Only 12 of the revolutionaries survived the landing. A two-year revolutionary war followed. Despite being supplied with planes and bombs by the Pentagon, Batista’s army crumbled, and he finally had to flee Cuba on Jan. 1, 1959. The island was liberated from his bloody dictatorship.
One of the first acts of the Cuban revolutionaries entering Havana 57 years ago was to tear down the “whites only” signs on the beaches. The Cuban Revolution was a tremendous victory against racism.
The Cuban people were on the move. They took over U.S.-owned sugar plantations and nickel mines. Wall Street couldn’t tolerate a new law that limited the bill for rent and utilities to 10 percent of a Cuban family’s income.
Often using gangsters whose casinos had been seized, the banksters’ CIA has staged over 600 assassination attempts against Fidel Castro.
Forces trained and armed by the CIA invaded Cuba at Playa Girón (the Bay of Pigs) in April 1961. The Cuban people gave U.S. imperialism its first defeat in this hemisphere. Fidel Castro declared, “What the imperialists cannot forgive us, is that we have made a Socialist revolution under their noses.”
The Soviet Union and other socialist countries gave crucial assistance to Cuba.
Today socialist Cuba, despite the U.S. economic blockade, is developing cutting-edge therapies to fight cancer and other diseases. Cuba has what we need: free, quality health care for all. Children and mothers in socialist Cuba have lower mortality rates than children and mothers in the wealthy capitalist U.S.
When the Cuban delegation came to the United Nations in 1960, Fidel Castro moved them to Harlem’s Hotel Theresa where he met with Malcolm X.
Cuba welcomed Black Panthers and other revolutionaries fleeing the FBI. Mabel Williams and Robert Williams — who had organized armed self-defense against the Klan in Monroe, N.C. — broadcast “Radio Free Dixie” from Havana.
Cuba steadfastly asserts its sovereign right to grant asylum to Black U.S. revolutionary Assata Shakur, whom New Jersey state troopers tried to kill.
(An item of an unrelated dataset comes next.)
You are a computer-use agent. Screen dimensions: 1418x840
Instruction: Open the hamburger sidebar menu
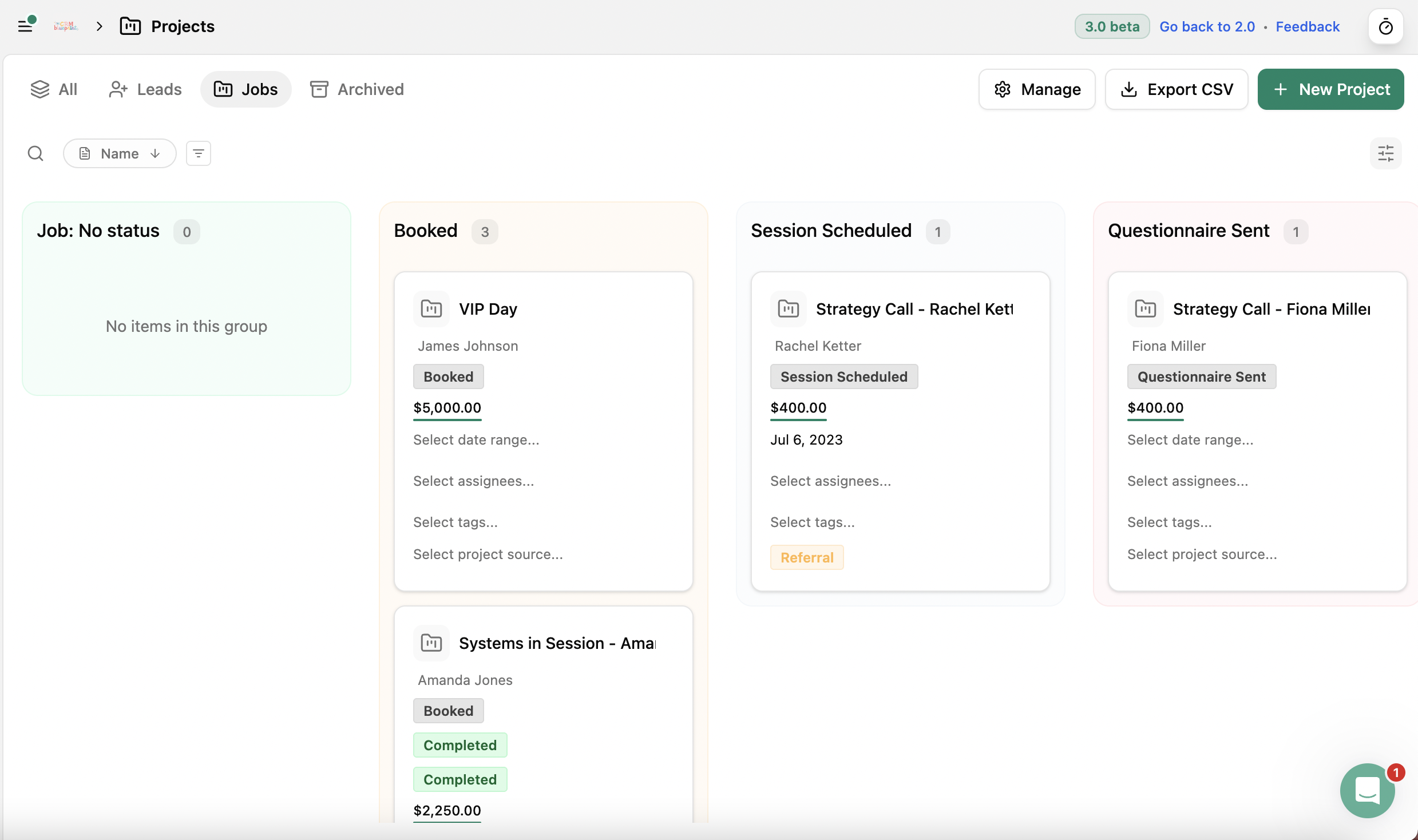coord(25,26)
When Africa called, Cuba answered
Apartheid South Africa invaded the People’s Republic of Angola in 1975 with the approval of Vice President Nelson Rockefeller and his employees, President Gerald Ford and Secretary of State Henry Kissinger.
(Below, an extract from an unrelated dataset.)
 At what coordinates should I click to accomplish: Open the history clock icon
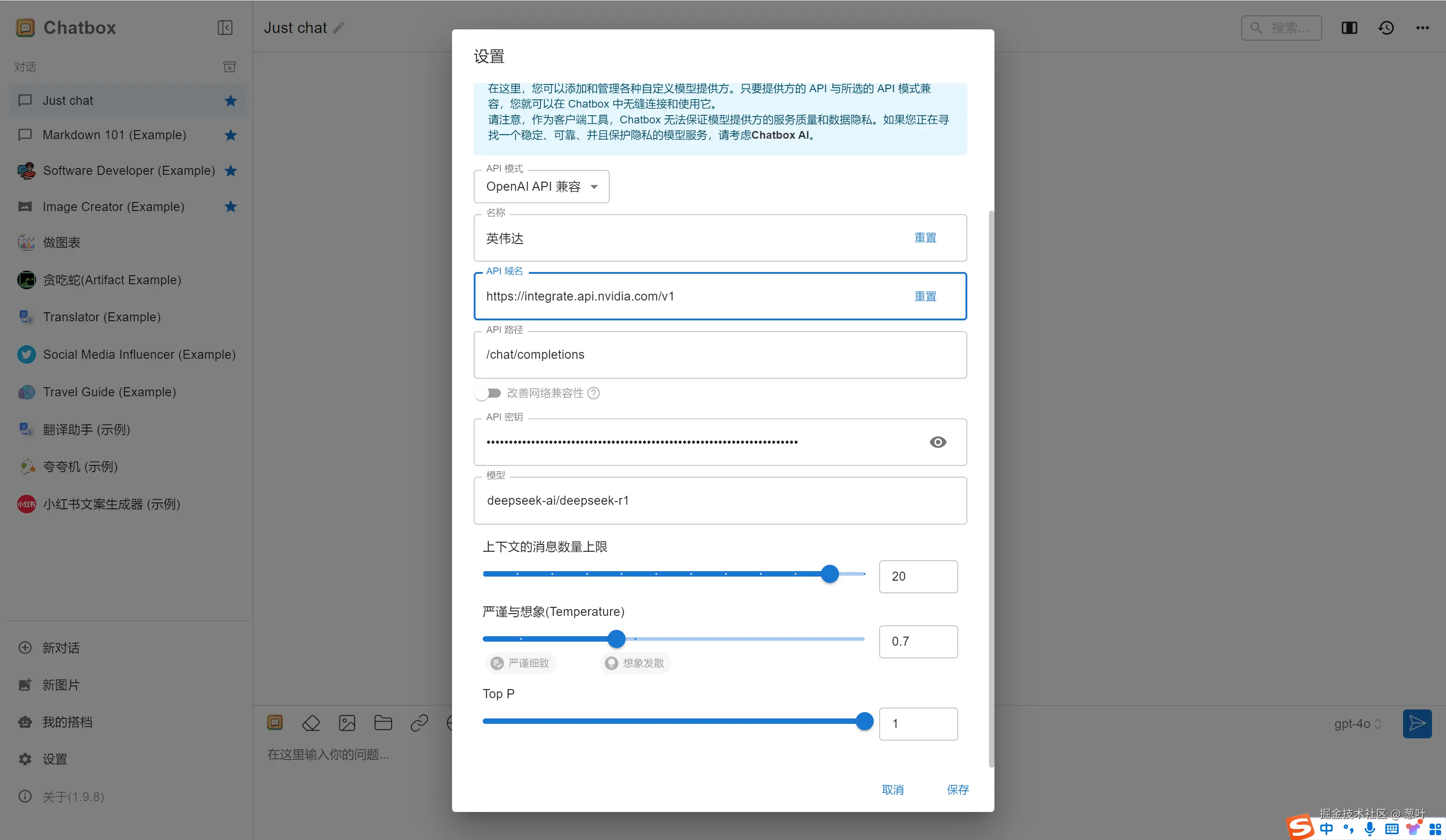[x=1386, y=28]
Cuba helped Angola drive back these neo-Nazi invaders in Operation Carlota, named after a Black Cuban woman who led a slave revolt in 1843. Though the slave masters had Carlota torn apart by horses, she was avenged by tens of thousands of Cuban women and men who volunteered to fight the fascist armies of South Africa’s apartheid regime.
Alongside their Angolan and Namibian sisters and brothers, the Cuban volunteers in 1988 defeated the racist invaders at Cuito Cuanavale in southern Angola. Two years later Nelson Mandela walked out of prison. The apartheid regime was being torn apart by the African National Congress.
U.S. cops are killing Black and Latina/o people wholesale. Even when their murders are recorded on video tape, like Eric Garner moaning “I can’t breathe,” these killers go free. Batista’s police also killed and tortured, but police brutality came to an end in Cuba in 1959. Batista’s killer cops and secret police were put on trial in baseball stadiums and given people’s justice. That’s what needs to happen in the U.S. Today Cuban police are genuine public safety officers who don’t usually carry guns.
Despite the U.S. reopening diplomatic relations with Cuba, it still maintains the cruel economic blockade that has cost Cuba hundreds of billions of dollars. Let’s celebrate Fidel’s birthday by demanding that this economic warfare be stopped.
End the blockade! Cuba is our friend!